In Dan Kainen and Ella Morton’s Outback, Photicular illustrations pair with text, resulting in accessible infographics that amaze, educate, and delight.
The definition of the Outback itself is rich and complex. With no determined perimeter, it features significant distances from any major city, a sparse population, and erratic rainfall, yet it also encompasses deserts, rainforests, salt pans, tropical savannas, shrublands, woodlands, wetlands, grasslands, and a whole host of animal species found in no other part of the world.

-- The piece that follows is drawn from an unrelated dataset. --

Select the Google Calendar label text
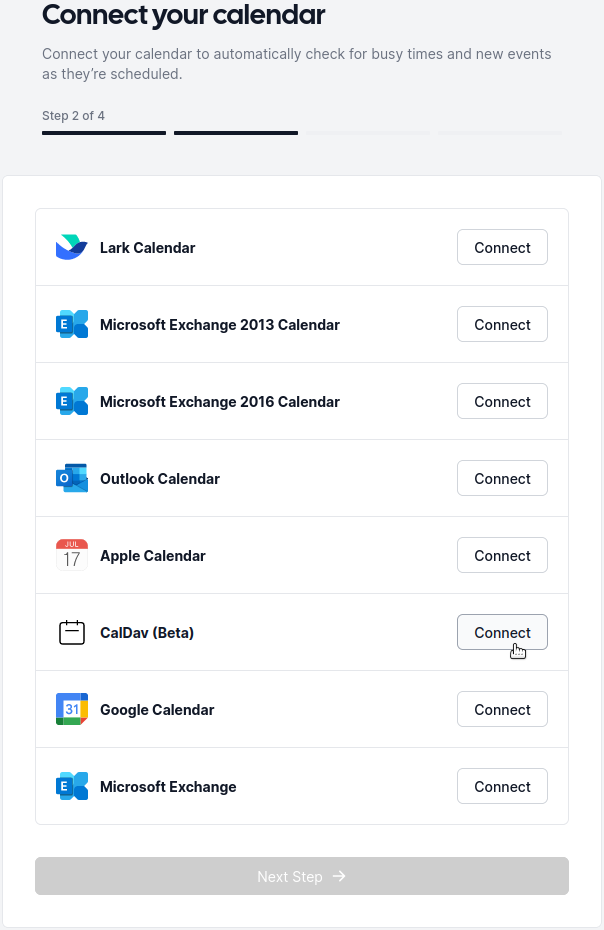pos(157,709)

The text strikes the perfect balance between delivering straightforward facts and unique details without watering down its content. This book will grow with its young readers. The introduction covers the Outback’s history, ecology, and future; eight infographics detail specific animals. They include gems like the fact that koalas’ fingerprints are indistinguishable from humans’ and about the echidna’s backward-pointing rear legs.
While the text layers trivia with far-reaching issues, the images require little to no explanation. Any movement of the eight full-page Photicular plates jostles the animals into motion: kangaroos leap, camels lope, wombats trundle, and koalas chew. Each plate begs to be moved, if only to watch the animals shift backward then forward, faster and slower through ordinary motions made extraordinary by the Photicular panels’ inherent sense of play.

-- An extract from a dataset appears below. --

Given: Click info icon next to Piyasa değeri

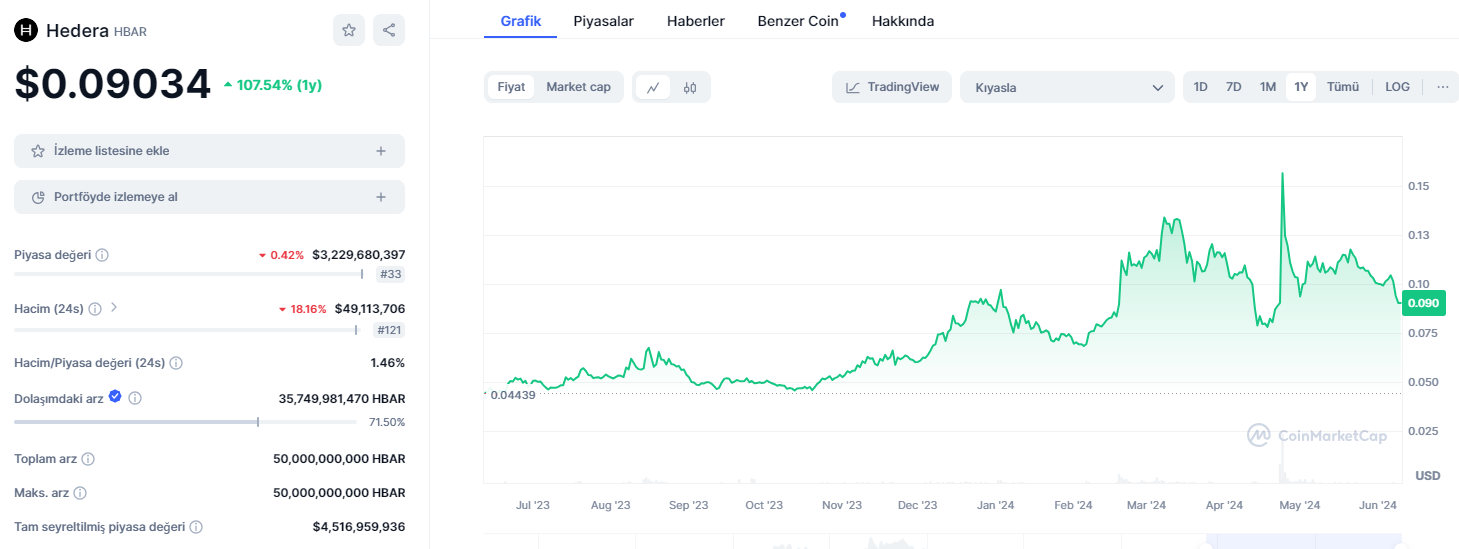Looking at the screenshot, I should click(102, 255).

Like many parts of the world, Australia grapples with a history of colonization, and Outback makes its effects visible through an examination of the ecosystem. During the discussion of its eight chosen animals, Outback also covers the challenges of feral introduced species, the looming threat of climate change, and Aboriginal Australians’ role in the nation’s past, present, and future. Throughout, the book signals the necessity for honesty, humility, and cooperation when preserving and healing the land.
Whimsical, thought-provoking, and wonderful, Outback dips into one of the world’s most unique landscapes in ways that spark the imagination.